Dans ma pratique artistique comme dans celle d’ergothérapeute en psychiatrie, je m’intéresse à la nature de la psyché humaine et à son langage symbolique. Par le biais de mises en scène, je tente de mettre en place des interactions mystérieuses qui évoquent certaines réalités psychiques méconnues ou rebutantes : l’inconscient, les défenses, les relations de pouvoir, la violence, le rapport avec la transcendance et les archétypes pour ne nommer que celles-là.
Mon travail artistique est multidisciplinaire (dessin, photo, sculpture, vidéo) mais l’image est le point central de ma pratique. Pour arriver à créer l’univers onirique me permettant de développer mon propos, j’utilise un vaste registre iconographique (p.ex. images provenant de l’histoire de l’art, de l’alchimie, des arts décoratifs, des dessins d’enfants). Je procède par collage, juxtaposition ou assemblage afin d’organiser les images dans un tout qui évoque des contenus inconscients.
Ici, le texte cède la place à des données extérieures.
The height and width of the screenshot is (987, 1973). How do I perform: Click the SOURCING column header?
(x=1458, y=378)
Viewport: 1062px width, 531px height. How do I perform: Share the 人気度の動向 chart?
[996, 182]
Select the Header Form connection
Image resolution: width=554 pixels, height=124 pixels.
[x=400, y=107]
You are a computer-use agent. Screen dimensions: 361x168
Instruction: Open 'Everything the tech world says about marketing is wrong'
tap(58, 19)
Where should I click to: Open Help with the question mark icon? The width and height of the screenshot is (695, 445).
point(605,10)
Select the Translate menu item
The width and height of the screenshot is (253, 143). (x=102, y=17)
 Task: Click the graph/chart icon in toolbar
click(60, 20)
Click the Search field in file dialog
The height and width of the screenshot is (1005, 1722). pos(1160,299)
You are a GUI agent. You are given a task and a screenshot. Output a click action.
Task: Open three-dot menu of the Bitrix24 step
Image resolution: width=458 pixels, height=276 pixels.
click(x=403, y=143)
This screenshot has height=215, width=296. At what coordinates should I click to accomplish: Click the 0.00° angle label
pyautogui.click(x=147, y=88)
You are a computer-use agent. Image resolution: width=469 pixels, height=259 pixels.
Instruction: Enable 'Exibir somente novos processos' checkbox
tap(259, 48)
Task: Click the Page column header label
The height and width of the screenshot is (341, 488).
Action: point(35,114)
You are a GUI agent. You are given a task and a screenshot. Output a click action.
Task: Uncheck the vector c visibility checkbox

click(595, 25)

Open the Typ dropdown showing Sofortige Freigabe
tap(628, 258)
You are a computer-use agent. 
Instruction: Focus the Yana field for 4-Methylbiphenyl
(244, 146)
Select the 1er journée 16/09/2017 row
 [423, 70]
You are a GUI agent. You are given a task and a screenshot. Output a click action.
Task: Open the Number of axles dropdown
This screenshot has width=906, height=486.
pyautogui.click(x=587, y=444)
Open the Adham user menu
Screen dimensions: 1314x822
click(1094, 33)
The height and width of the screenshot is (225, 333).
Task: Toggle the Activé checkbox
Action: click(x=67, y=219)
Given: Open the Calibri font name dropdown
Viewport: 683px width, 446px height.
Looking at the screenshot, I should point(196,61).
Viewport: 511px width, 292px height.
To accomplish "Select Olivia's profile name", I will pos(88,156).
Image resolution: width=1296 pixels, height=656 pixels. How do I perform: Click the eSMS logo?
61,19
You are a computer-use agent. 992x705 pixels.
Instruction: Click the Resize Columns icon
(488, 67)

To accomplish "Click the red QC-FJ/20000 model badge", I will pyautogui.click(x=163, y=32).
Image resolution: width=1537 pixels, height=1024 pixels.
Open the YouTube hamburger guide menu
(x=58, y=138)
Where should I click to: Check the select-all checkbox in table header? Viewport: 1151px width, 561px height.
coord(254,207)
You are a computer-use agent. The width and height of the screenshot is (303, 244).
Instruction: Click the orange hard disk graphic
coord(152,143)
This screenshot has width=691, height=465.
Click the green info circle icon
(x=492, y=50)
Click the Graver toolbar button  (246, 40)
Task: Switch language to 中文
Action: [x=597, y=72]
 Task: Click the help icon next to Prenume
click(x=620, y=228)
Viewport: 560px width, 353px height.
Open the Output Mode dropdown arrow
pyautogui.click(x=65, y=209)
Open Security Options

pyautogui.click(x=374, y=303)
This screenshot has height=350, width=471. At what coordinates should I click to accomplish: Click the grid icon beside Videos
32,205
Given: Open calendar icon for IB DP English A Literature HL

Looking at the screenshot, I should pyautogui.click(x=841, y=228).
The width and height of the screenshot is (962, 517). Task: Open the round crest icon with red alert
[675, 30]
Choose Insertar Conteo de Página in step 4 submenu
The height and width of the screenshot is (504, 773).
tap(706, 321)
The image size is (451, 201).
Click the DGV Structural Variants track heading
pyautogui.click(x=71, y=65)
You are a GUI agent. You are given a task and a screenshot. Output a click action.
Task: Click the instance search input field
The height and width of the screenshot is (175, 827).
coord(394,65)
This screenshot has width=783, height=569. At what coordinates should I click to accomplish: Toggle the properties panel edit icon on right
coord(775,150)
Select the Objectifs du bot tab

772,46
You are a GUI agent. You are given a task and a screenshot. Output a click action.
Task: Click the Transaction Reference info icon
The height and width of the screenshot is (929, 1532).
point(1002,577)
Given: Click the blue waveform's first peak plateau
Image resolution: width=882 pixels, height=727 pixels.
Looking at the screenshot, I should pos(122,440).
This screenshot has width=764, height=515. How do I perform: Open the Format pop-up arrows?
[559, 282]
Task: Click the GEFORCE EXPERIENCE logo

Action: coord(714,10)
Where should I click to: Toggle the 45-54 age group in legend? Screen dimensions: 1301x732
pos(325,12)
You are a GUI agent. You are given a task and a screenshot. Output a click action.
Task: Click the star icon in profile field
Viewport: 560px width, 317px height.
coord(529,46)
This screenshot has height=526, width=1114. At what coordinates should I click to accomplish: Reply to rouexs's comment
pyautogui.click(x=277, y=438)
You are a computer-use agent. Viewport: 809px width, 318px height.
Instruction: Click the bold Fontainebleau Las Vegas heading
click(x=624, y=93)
Dans mon rôle de thérapeute, je tentais d’être totalement disponible aux productions psychiques de mes patients afin que nous les regardions ensemble. Comme artiste, j’agis telle une chamane : réceptive sensoriellement et cognitivement, je deviens un canal que les images traversent avant de prendre forme.
Ma recherche visuelle et conceptuelle est soutenue par des concepts théoriques issus des domaines de la psychologie et des sciences des religions par des auteurs tels que C.G. Jung et Mircea Eliade. Mon travail est alimenté formellement par la recherche de nombreux artistes tels que Marcel Dzama , David Altmejd, David Lafrance et certains artistes bruts comme Henry Darger et Pudlo Pudlat.
Je débute généralement la construction de mes images à partir d’éléments photographiques ou dessinés consignés dans des cartables (p.ex. personnages, objets, paysages) et faisant partie d’une sorte d’encyclopédie idiosyncrasique. Ces éléments deviennent ensuite acteurs de mises en scène se déroulant dans un espace où les notions de perspectives sont délibérément faussées. Les tensions créées par les interactions entre les différents symboles, leur répétition et leur juxtaposition construisent une trame narrative dont le sens doit lentement être décrypté. L’ambigüité narrative, symbolique et perceptuelle présente dans mes créations offre une certaine résistance à l’interprétation. Celle-ci demande un travail d’association et de reconstruction, travail familier à qui souhaite explorer les confins de la psyché humaine et qui est aussi celui du spectateur. En ce sens, les images et sculptures que je produis se veulent médiateurs entre des réalités indicibles (l’inconscient, les archétypes, le sacré) et la personne qui regarde. Par cette interaction particulière, je souhaite amener le spectateur à se coltiner à ces réalités.
Mon travail récent s’attarde davantage à développer une articulation entre mon univers graphique et sa mise en espace et/ou en mouvement. Pour arriver à amorcer ce glissement, j’emprunte aux jeux et jouets d’enfants certaines caractéristiques, mécanismes ou mode d’emploi. Ces jeux (boîtes à surprise, mobiles, jeux de papier, maquettes) permettent la manipulation et le mouvement des éléments visuels ainsi que leur déploiement dans l’espace. Ils sont aussi un moyen d’activer un monde imaginaire et symbolique issus de l’enfance et donc plus près de contenus inconscients. Par exemple, par réappropriation des principes constituant la maison de poupée ou la maquette de papier, je crée de nombreux décors et personnages de carton que je manipule et dispose sur un fond noir. Je joue alors avec les personnages-symboles afin de créer une narration dont je pressens le sens sans en détenir toutes les clés. L’usage de la photographie, par sa mise à distance, ajoute quant à elle une couche d’ambiguïté perceptuelle qui n’était pas possible dans une forme simplement graphique.
Catherine Bond vit et travaille à Montréal depuis 2000. Elle obtient un baccalauréat en arts visuels et médiatiques de l’Université du Québec à Montréal en 2005. Diplômée de l’université de Montréal au baccalauréat en ergothérapie en 2008, elle partage son temps entre sa pratique artistique, sa pratique professionnelle en psychiatrie et sa vie de famille auprès d’un enfant à besoins particuliers. Elle est actuellement candidate au programme de maîtrise en Arts visuels et médiatiques de l’UQÀM.